To-do item ▸
Replace "element" with "item" in the lines from the start through the line containing "The height and", and change nothing else. Give back only those lines, without the pictures.
■ ■ ■
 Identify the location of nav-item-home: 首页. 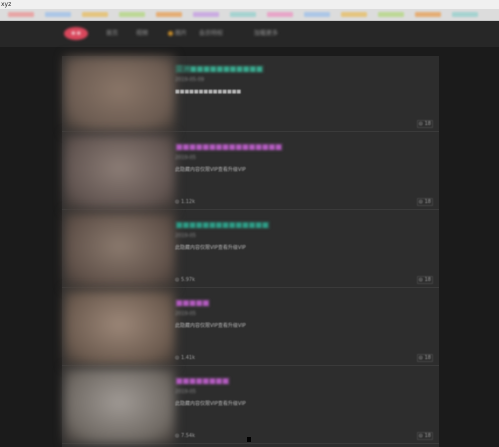
(112, 34).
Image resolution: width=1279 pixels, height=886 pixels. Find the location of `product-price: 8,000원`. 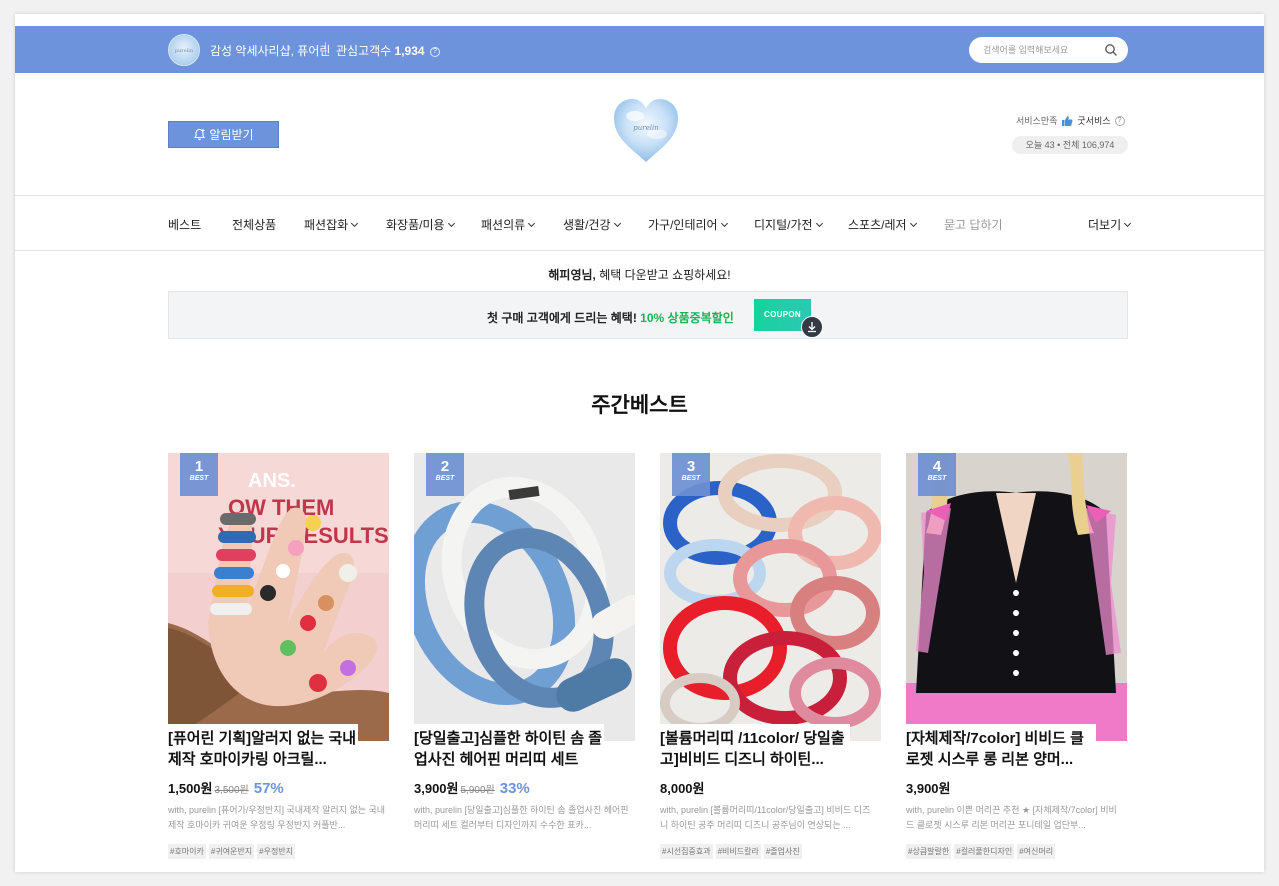

product-price: 8,000원 is located at coordinates (682, 788).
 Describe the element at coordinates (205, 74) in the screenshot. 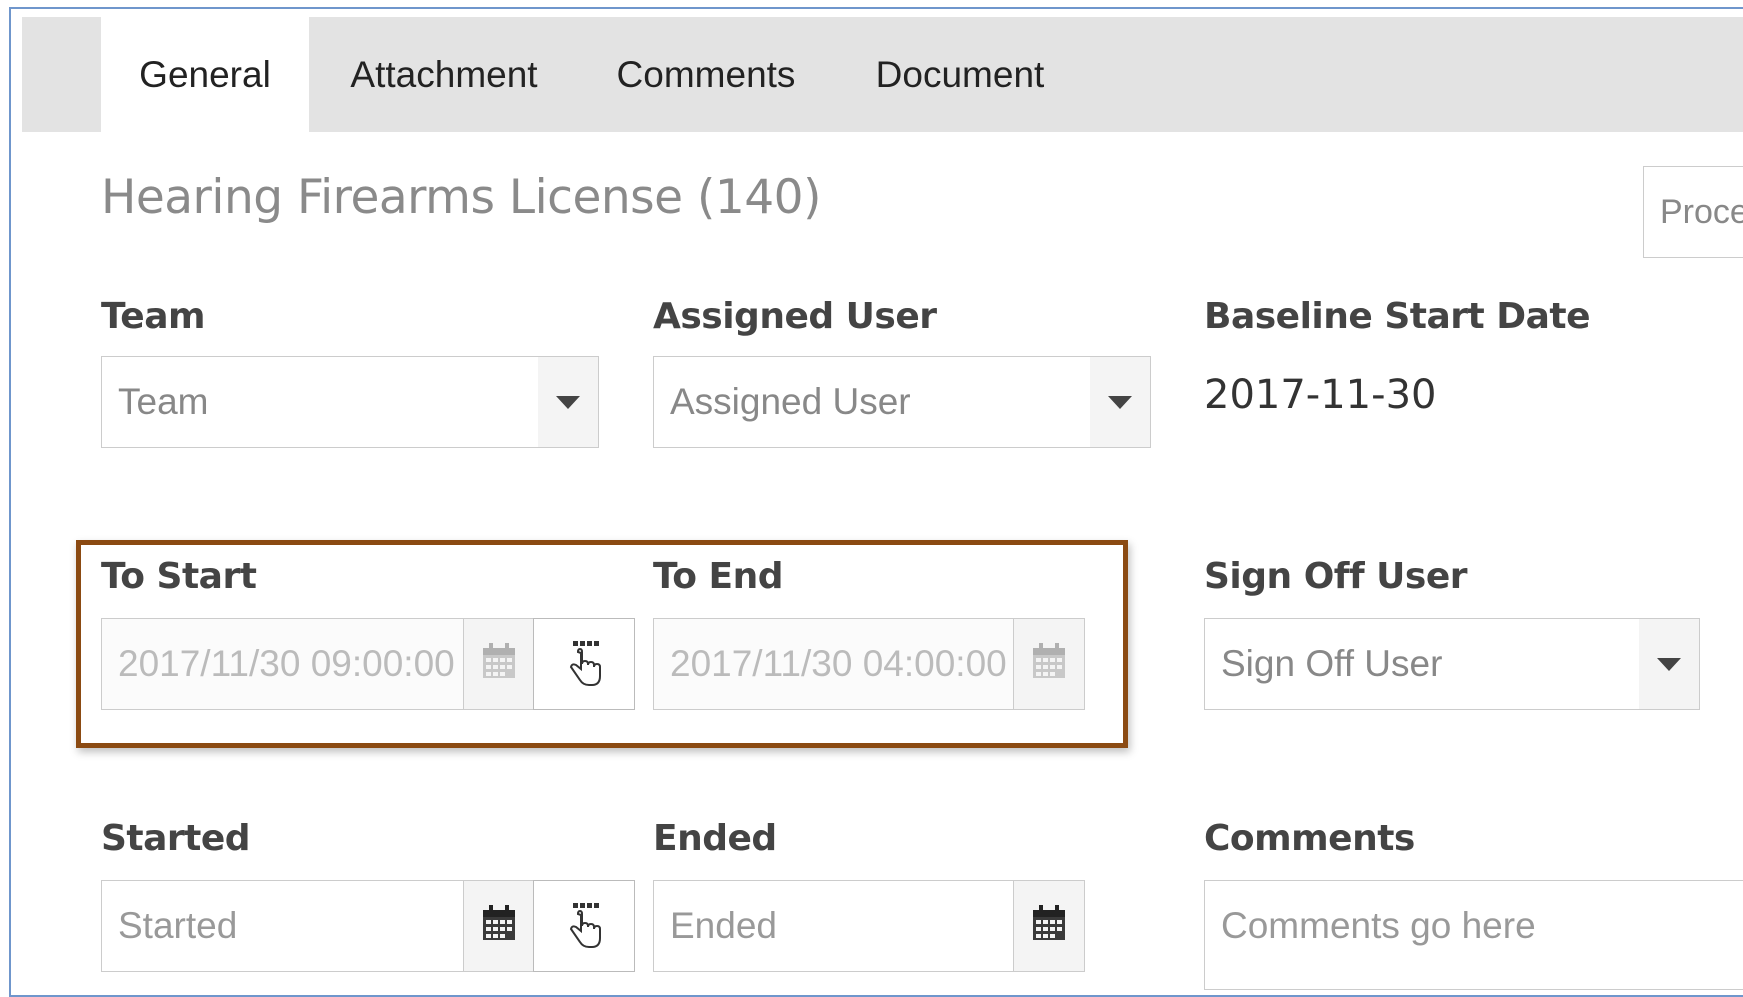

I see `tab-general: General` at that location.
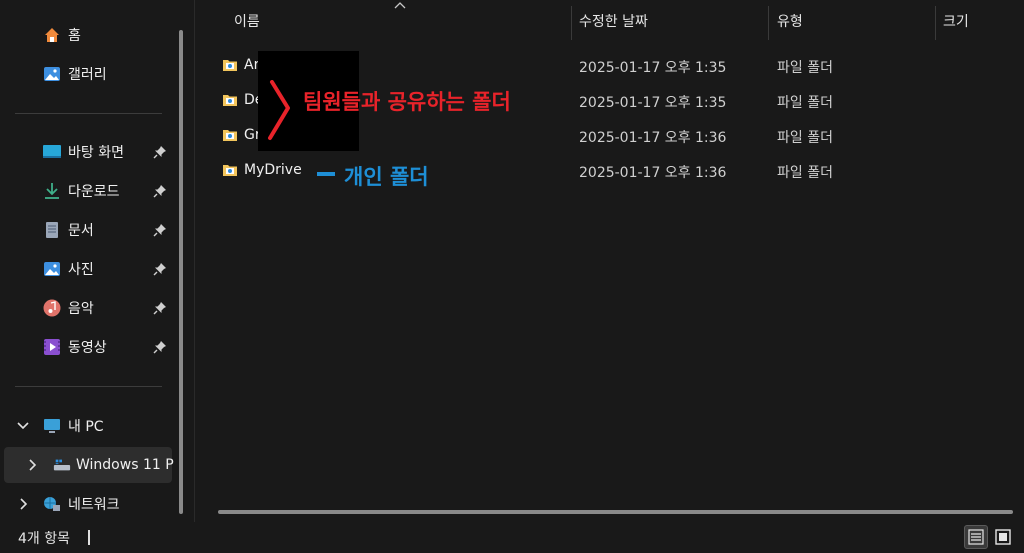 The height and width of the screenshot is (553, 1024). I want to click on computer-icon, so click(52, 426).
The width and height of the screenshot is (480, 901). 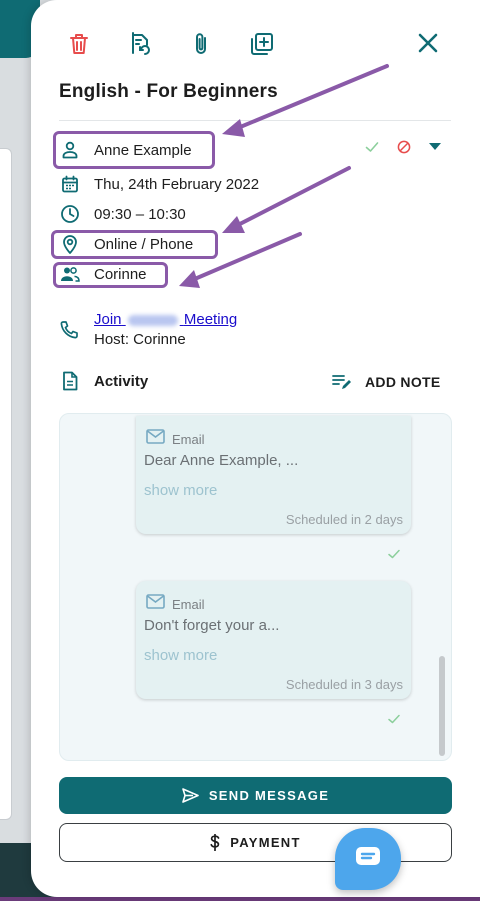 I want to click on trash-icon, so click(x=79, y=44).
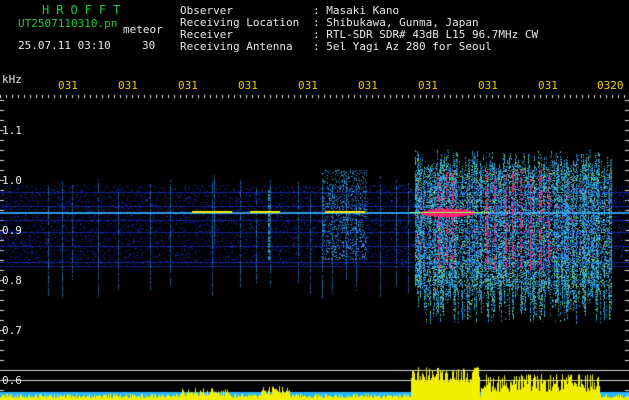 The width and height of the screenshot is (629, 400). What do you see at coordinates (12, 230) in the screenshot?
I see `y-tick: 0.9` at bounding box center [12, 230].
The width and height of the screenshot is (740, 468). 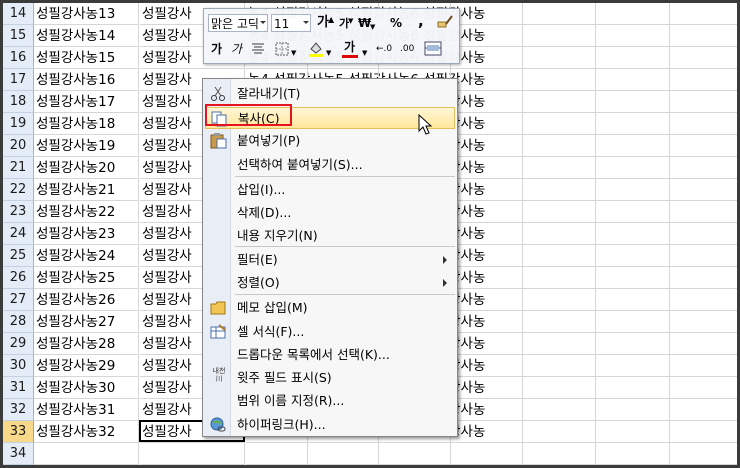 What do you see at coordinates (18, 58) in the screenshot?
I see `row-header: 16` at bounding box center [18, 58].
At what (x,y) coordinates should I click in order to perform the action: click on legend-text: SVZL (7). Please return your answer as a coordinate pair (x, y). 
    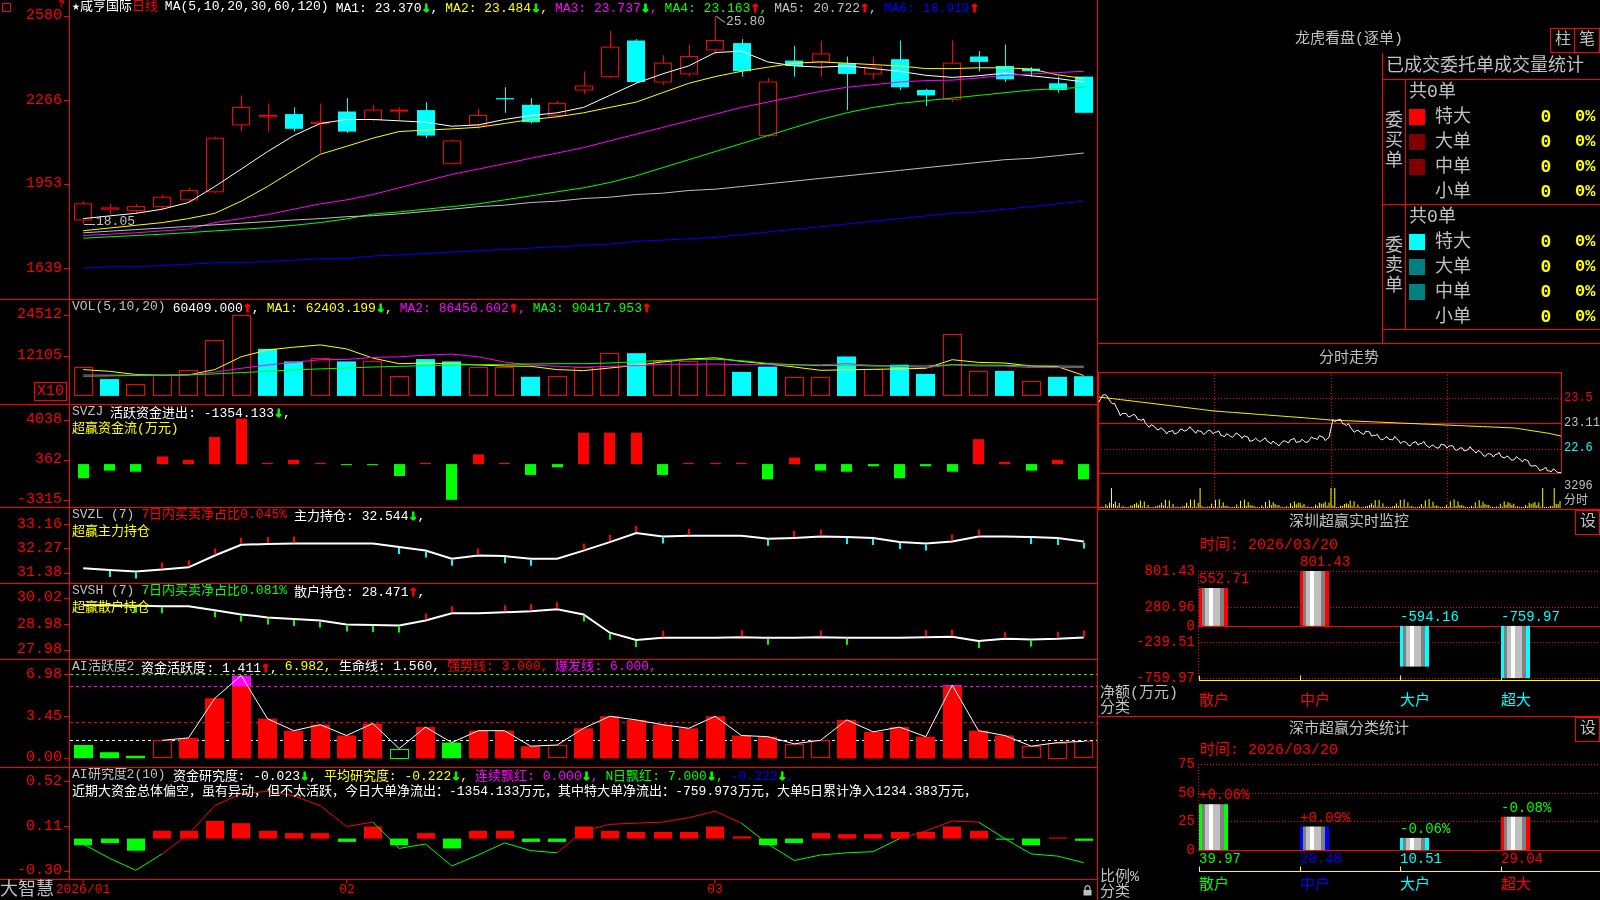
    Looking at the image, I should click on (104, 516).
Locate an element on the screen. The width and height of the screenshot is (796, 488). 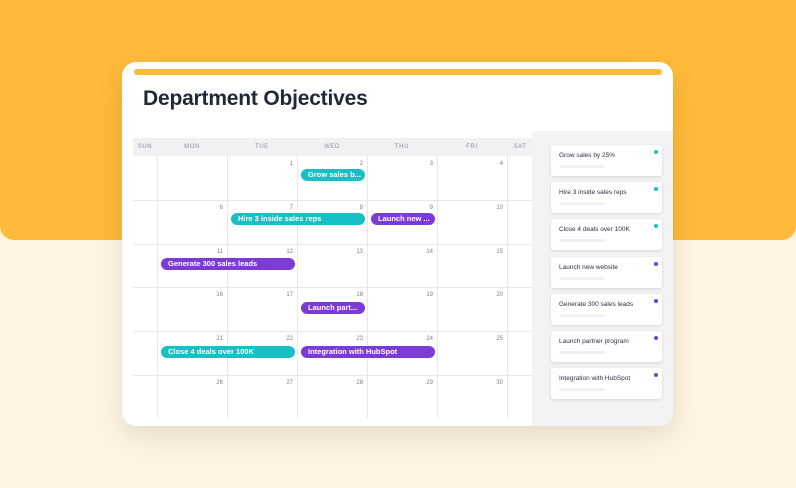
■ ■ ■
Exercise result ▸
 Identify the location of nav-item-home: 首页. 
(112, 34).
Image resolution: width=1279 pixels, height=886 pixels. Find the location of `product-price: 8,000원`. 

product-price: 8,000원 is located at coordinates (682, 788).
 Describe the item at coordinates (205, 74) in the screenshot. 

I see `tab-general: General` at that location.
 The height and width of the screenshot is (553, 1024). I want to click on computer-icon, so click(52, 426).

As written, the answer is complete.